▶ WORK ITEM
Without altering a single word, repeat the records that follow.

***

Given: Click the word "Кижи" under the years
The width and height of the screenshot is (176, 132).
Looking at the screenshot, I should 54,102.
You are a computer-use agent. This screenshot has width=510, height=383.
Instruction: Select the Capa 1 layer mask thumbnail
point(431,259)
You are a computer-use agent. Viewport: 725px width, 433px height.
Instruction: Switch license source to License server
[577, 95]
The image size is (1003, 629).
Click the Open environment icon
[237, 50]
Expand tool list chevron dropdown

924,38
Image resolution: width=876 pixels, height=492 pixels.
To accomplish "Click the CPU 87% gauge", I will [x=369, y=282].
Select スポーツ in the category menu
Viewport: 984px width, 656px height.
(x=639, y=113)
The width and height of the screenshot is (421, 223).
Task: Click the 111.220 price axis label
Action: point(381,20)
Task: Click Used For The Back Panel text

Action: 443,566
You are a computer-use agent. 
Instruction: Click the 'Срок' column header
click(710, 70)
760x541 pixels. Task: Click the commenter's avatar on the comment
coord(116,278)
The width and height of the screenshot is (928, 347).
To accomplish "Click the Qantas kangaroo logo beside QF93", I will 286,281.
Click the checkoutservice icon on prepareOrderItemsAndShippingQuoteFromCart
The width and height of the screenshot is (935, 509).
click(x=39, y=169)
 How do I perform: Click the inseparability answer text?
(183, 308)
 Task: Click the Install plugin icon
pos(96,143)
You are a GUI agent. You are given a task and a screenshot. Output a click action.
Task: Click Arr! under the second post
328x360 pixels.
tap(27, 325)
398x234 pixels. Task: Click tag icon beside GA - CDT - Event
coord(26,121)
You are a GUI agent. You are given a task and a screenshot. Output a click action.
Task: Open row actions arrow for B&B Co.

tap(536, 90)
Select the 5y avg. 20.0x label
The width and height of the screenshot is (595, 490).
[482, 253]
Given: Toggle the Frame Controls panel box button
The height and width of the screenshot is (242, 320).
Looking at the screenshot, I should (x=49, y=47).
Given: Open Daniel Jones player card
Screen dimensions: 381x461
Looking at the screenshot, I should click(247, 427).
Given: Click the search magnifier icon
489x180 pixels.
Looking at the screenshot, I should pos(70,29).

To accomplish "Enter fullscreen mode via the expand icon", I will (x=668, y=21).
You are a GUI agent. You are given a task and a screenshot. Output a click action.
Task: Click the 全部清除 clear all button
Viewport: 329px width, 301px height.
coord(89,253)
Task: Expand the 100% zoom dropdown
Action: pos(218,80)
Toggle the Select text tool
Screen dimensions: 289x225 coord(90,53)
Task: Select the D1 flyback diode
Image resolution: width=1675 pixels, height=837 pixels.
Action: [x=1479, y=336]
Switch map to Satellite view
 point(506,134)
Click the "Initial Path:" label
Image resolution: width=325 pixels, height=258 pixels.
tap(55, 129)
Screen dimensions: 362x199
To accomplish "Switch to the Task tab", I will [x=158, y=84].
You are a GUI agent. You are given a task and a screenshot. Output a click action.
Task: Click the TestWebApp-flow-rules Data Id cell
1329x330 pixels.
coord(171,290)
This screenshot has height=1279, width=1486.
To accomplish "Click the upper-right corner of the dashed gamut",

***

▶ ANSWER FOR THIS EXERCISE
Given: Click the word "Кижи" under the years
The width and height of the screenshot is (176, 132).
Looking at the screenshot, I should 54,102.
You are a computer-use agent. This screenshot has width=510, height=383.
Instruction: Select the Capa 1 layer mask thumbnail
point(431,259)
You are a computer-use agent. Viewport: 725px width, 433px height.
Instruction: Switch license source to License server
[577, 95]
The image size is (1003, 629).
Click the Open environment icon
[237, 50]
Expand tool list chevron dropdown

924,38
Image resolution: width=876 pixels, height=492 pixels.
To accomplish "Click the CPU 87% gauge", I will [x=369, y=282].
Select スポーツ in the category menu
Viewport: 984px width, 656px height.
(x=639, y=113)
The width and height of the screenshot is (421, 223).
Task: Click the 111.220 price axis label
Action: point(381,20)
Task: Click Used For The Back Panel text

Action: 443,566
You are a computer-use agent. 
Instruction: Click the 'Срок' column header
click(710, 70)
760x541 pixels. Task: Click the commenter's avatar on the comment
coord(116,278)
The width and height of the screenshot is (928, 347).
To accomplish "Click the Qantas kangaroo logo beside QF93", I will 286,281.
Click the checkoutservice icon on prepareOrderItemsAndShippingQuoteFromCart
The width and height of the screenshot is (935, 509).
click(x=39, y=169)
 How do I perform: Click the inseparability answer text?
(183, 308)
 Task: Click the Install plugin icon
pos(96,143)
You are a GUI agent. You are given a task and a screenshot. Output a click action.
Task: Click Arr! under the second post
328x360 pixels.
tap(27, 325)
398x234 pixels. Task: Click tag icon beside GA - CDT - Event
coord(26,121)
You are a GUI agent. You are given a task and a screenshot. Output a click action.
Task: Open row actions arrow for B&B Co.

tap(536, 90)
Select the 5y avg. 20.0x label
The width and height of the screenshot is (595, 490).
[482, 253]
Given: Toggle the Frame Controls panel box button
The height and width of the screenshot is (242, 320).
Looking at the screenshot, I should (x=49, y=47).
Given: Open Daniel Jones player card
Screen dimensions: 381x461
Looking at the screenshot, I should click(247, 427).
Given: Click the search magnifier icon
489x180 pixels.
Looking at the screenshot, I should pos(70,29).

To accomplish "Enter fullscreen mode via the expand icon", I will (x=668, y=21).
You are a GUI agent. You are given a task and a screenshot. Output a click action.
Task: Click the 全部清除 clear all button
Viewport: 329px width, 301px height.
coord(89,253)
Task: Expand the 100% zoom dropdown
Action: pos(218,80)
Toggle the Select text tool
Screen dimensions: 289x225 coord(90,53)
Task: Select the D1 flyback diode
Image resolution: width=1675 pixels, height=837 pixels.
Action: [x=1479, y=336]
Switch map to Satellite view
 point(506,134)
Click the "Initial Path:" label
Image resolution: width=325 pixels, height=258 pixels.
tap(55, 129)
Screen dimensions: 362x199
To accomplish "Switch to the Task tab", I will [x=158, y=84].
You are a GUI agent. You are given a task and a screenshot. Output a click action.
Task: Click the TestWebApp-flow-rules Data Id cell
1329x330 pixels.
coord(171,290)
This screenshot has height=1279, width=1486.
To accomplish "Click the upper-right corner of the dashed gamut",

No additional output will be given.